O bonheur, bonheur, j’ai vu naître la vie, j’ai vu le mouvement commencer. Le sang de mes veines bat si fort qu’il va les rompre. J’ai envie de voler, de nager, d’aboyer, de beugler, de hurler. Je voudrais avoir des ailes, une carapace, une écorce, souffler de la fumée, porter une trompe, tordre mon corps, me diviser partout, être en tout, m’émaner avec les odeurs, me développer comme les plantes, couler comme l’eau, vibrer comme le son, briller comme la lumière, me blottir sur toutes les formes pénétrer chaque atome, descendre jusqu’au fond de la matière, être la matière !
Flaubert, La tentation de Saint-Antoine
L’animal occupe une fonction de coupure, il polarise les clivages entre humain et non humain, esprit et corps, forme et matièe , et assure la séparation entre animalité et humanité, mais aussi entre matière et vie. Il sert ainsi de verrou théorique pour garantir une distinction hiérarchique obsolète entre les règnes humain, animal, végétal et minéral. L’animal guette ainsi aux frontières de l’anthropologie, machine théorique qui nous permet de dynamiter les conceptions usuelles d’une domination de l’homme sur les autres animaux, femmes et inférieurs compris.
Il ne s’agit pourtant pas de se contenter de prendre l’animalité comme une figure de subversion, mais plutôt de théoriser les bordures, les seuils de perception, de tolérance et d’exclusion : passer de l’animal à la pluralité des meutes, aux différences disqualifiées, imperceptibles, à l’immature...
Meutes, tiques et larves dissolvent l'anthropocentrisme au profit d’une écologie du multiple.
En franchissant le seuil de l’animal individué, supérieur pour considérer les meutes, les tiques, les larves, on franchit un pas supplémentaire : l’animal n’est plus l’individu vivant conçu à notre image quoique dépourvu de conscience. Comme la nôtre, sa belle unité individuelle factice s’évanouit : place à la meute, à l’animalité multiple et différentielle, au collectif anonyme de la bande, aux existences mineures, dérisoires, bannies.

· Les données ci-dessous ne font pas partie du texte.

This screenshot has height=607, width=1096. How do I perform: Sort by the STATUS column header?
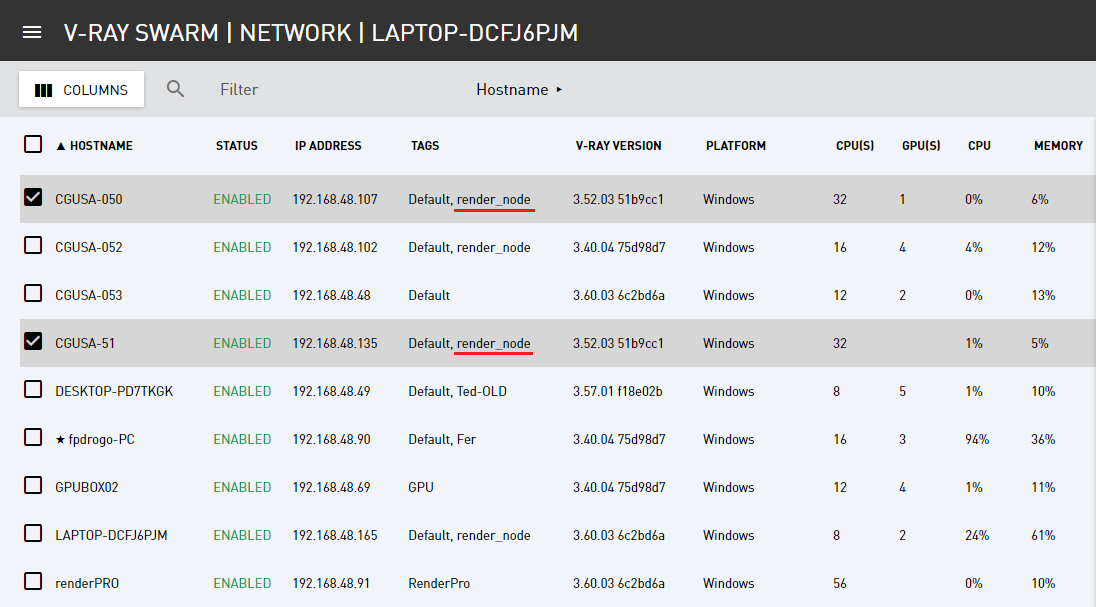coord(236,146)
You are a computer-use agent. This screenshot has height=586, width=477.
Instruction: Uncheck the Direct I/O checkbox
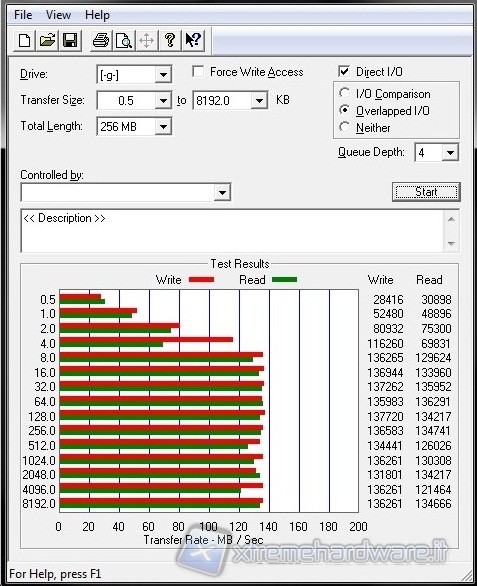coord(344,71)
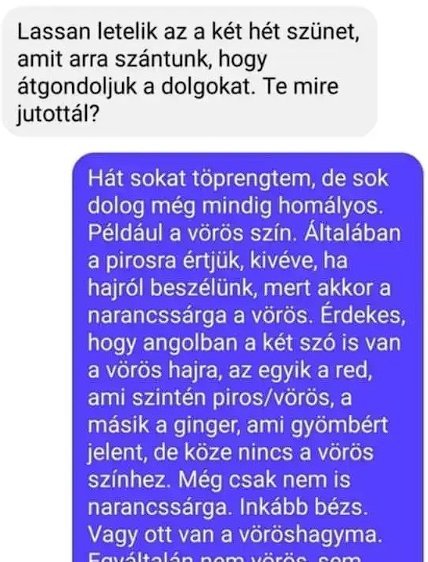Click the word "Általában" in purple bubble
Viewport: 428px width, 562px height.
point(353,233)
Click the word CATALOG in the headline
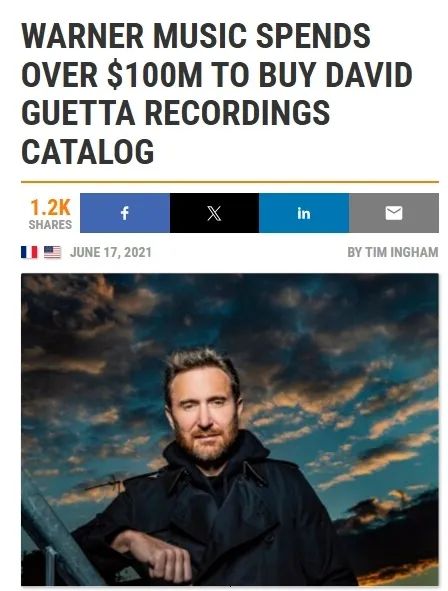Screen dimensions: 448x591 click(88, 152)
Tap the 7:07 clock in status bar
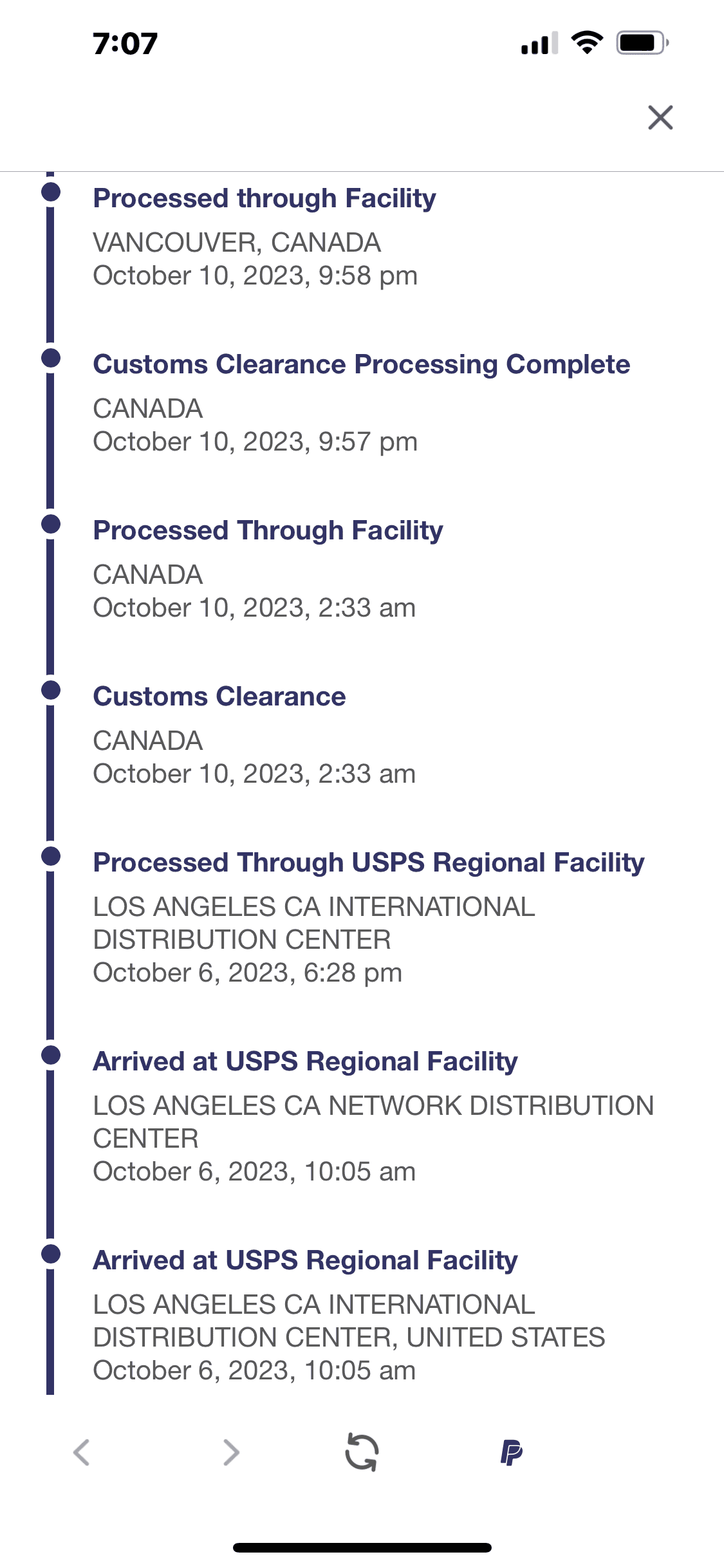This screenshot has width=724, height=1568. pos(125,44)
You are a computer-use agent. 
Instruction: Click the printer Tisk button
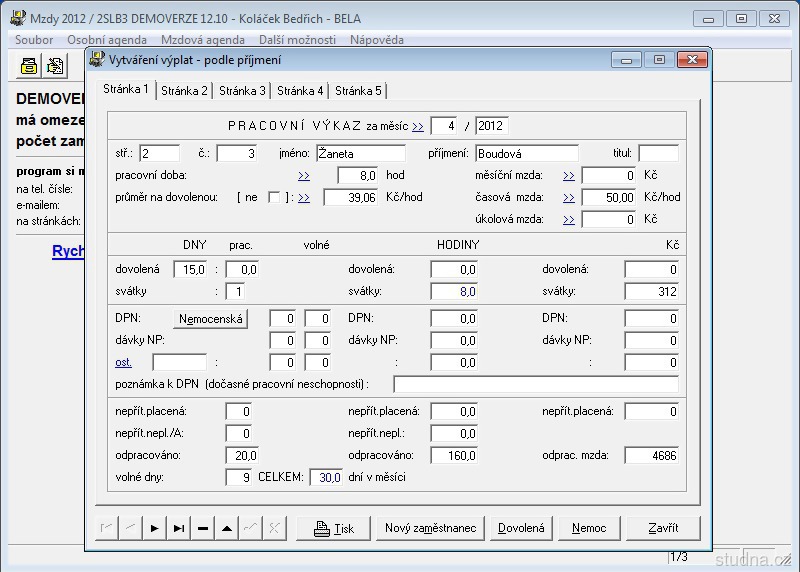click(x=333, y=528)
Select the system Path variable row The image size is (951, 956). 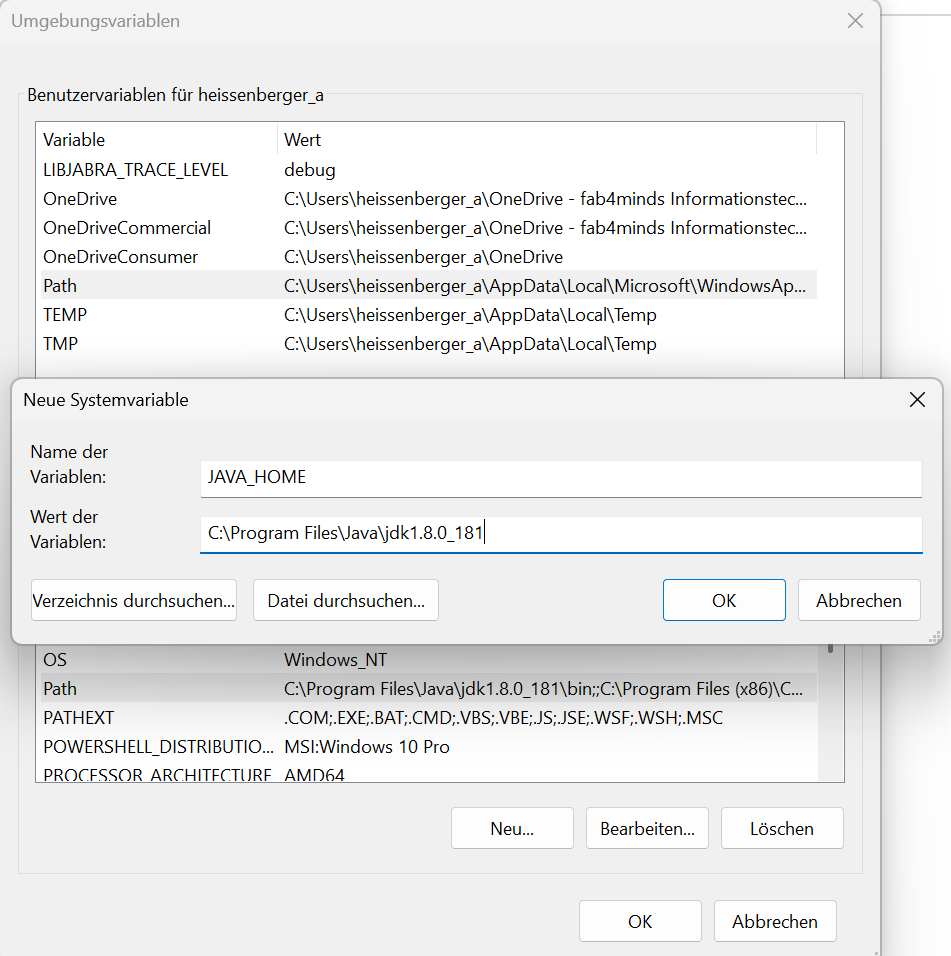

La meute interroge nos manières de considérer le vivant mais aussi nos seuils de tolérance sociaux, la normativité à l’œuvre dans nos découpages et dans nos affects. La tique, popularisée par Uexküll et par Deleuze, exprime l’éthique minimale d’un vivant dérisoire, presque imperceptible, qui renouvelle nos manières de jouer notre intégration politique, sociale, esthétique. La larve, matière germinale immature, renouvelle profondément la question de l’unité du sujet, et nous fait considérer les modes vitaux, sociaux, intellectuels dans leur diversité discordante, leur pluralité explosive, leur matérialité cinématique, germinale, incomplète, leurs tendances et leurs devenirs.
En politique, en art, en clinique, en philosophie, l’animal bouleverse nos répartitions rigides et permet une écologie du multiple, des milieux associés, des compositions de rapports de forces aléatoires et mouvants. A plus forte raison lorsque l’on s’intéresse aux meutes collectives, aux tiques imperceptibles, aux larves immatures…
On attendra aussi des textes qui, à l’encontre de voir dans l’animalité une machine de subversion, portent attention aux orientations actuelles qui opérent une renaturalisation dans les espaces intellectuels et dans les champs sociaux (genre/femme/ diversité) et relégitiment les ordres établis, naturalistes au nom de la resaisie d’une nature qui aurait été injustement oubliée/barrée. La nature est désormais au centre des constructions idéologiques et, en faisant de l’homme une espèce naturelle, efface sa liberté de rupture.